Court Opinion

ID: 9854303
Source: CourtListenerOpinion
Date Created: 2023-09-24 06:04:48.609011+00
Date Added: 2024-06-11T09:23:00.564660
License: Public Domain

NOURSE, P. J.
I dissent.
The evidence of defendant’s negligence is irrefutable and the jury’s verdict rests on that evidence, uninfluenced, I believe, by any hypercritical theories of judicial platitudes. Hence this court cannot say that the instruction on the res ipsa loquitur doctrine was prejudicial.
But I am not satisfied that it was error. All the medical testimony showed that a fistula in the bladder caused by an hysterectomy operation was a very, very rare occurrence. One expert testified that in only one-tenth to two-tenths of one per cent did it happen. One testified that the incidence *291would be less than one per cent. One testified that a fistula had never happened in the approximately 300 hysterectomy operations performed by him. It is not reasonable in view of this evidence for this court to say that such injury was an assumed risk, or one that would have ordinarily occurred.
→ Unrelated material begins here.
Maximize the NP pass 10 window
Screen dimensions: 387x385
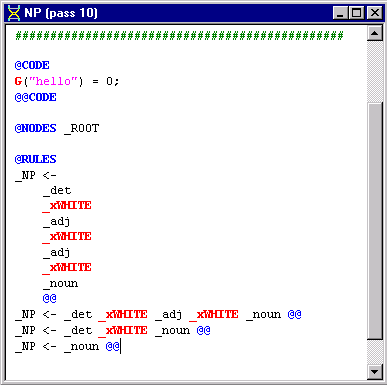356,13
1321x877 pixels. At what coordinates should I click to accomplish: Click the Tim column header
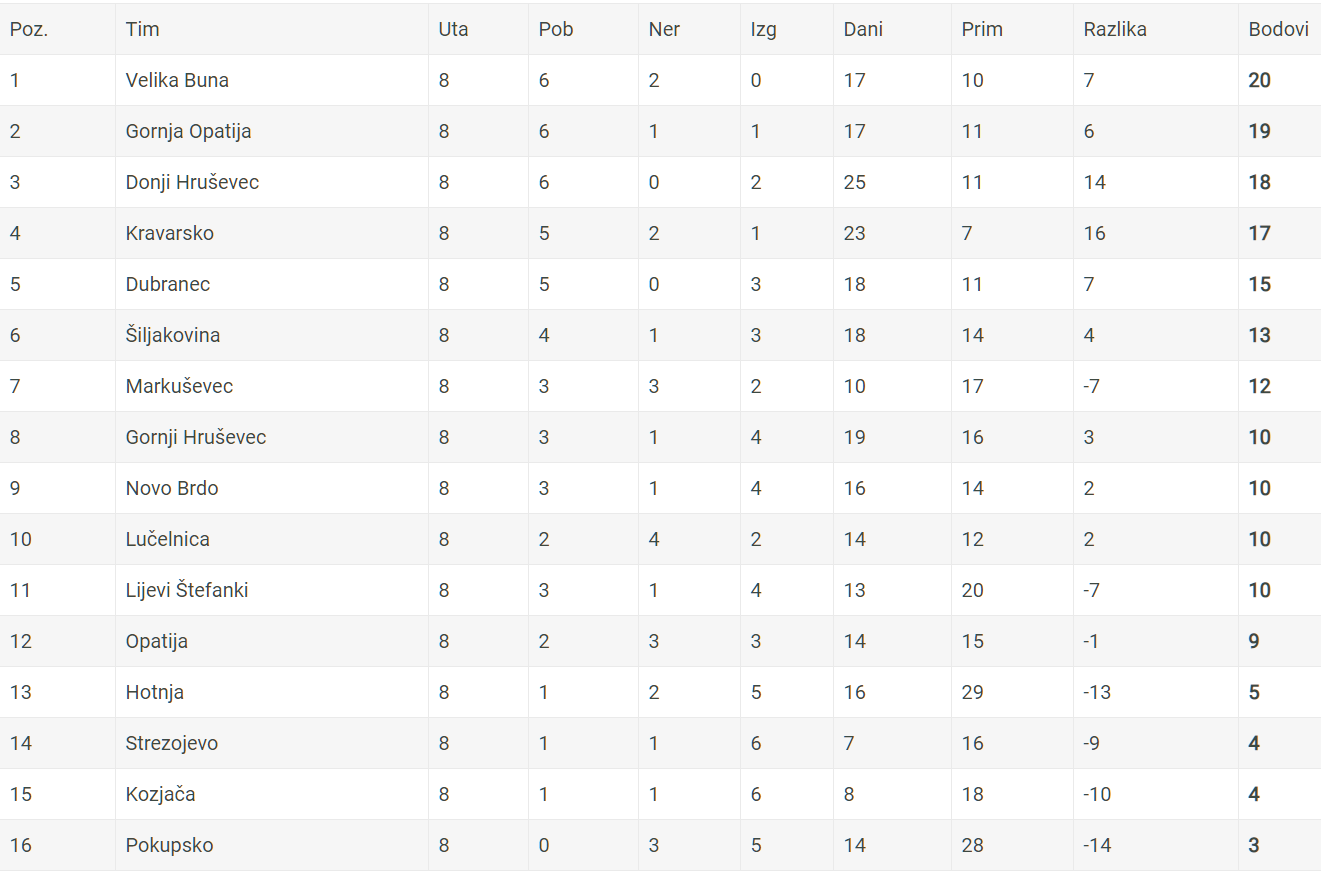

Furthermore I believe that the res ipsa instruction ivas properly given. Both Ybarra v. Spangard, 25 Cal.2d 486, 489 [154 P.2d 687, 162 A.L.R. 1258] and Farber v. Olkon, 40 Cal.2d 503, 510 [254 P.2d 520], adhere to the rule that the instruction is properly given where, from the facts in evidence, the jury could draw the inference that the injuries “were not such as ordinarily would have followed if due care had been exercised. ...” Where the undisputed testimony shows that a fistula would not be expected in more than one-tenth of one per cent of such operations and, in the practice of one of the witnesses, had not occurred in more than 300 of such operations, the jury might well have concluded that the injury here was one that would not have ordinarily followed if due care had been exercised.
A petition for a rehearing was denied July 2, 1953, and respondent’s petition for a hearing by the Supreme Court was denied July 28, 1953.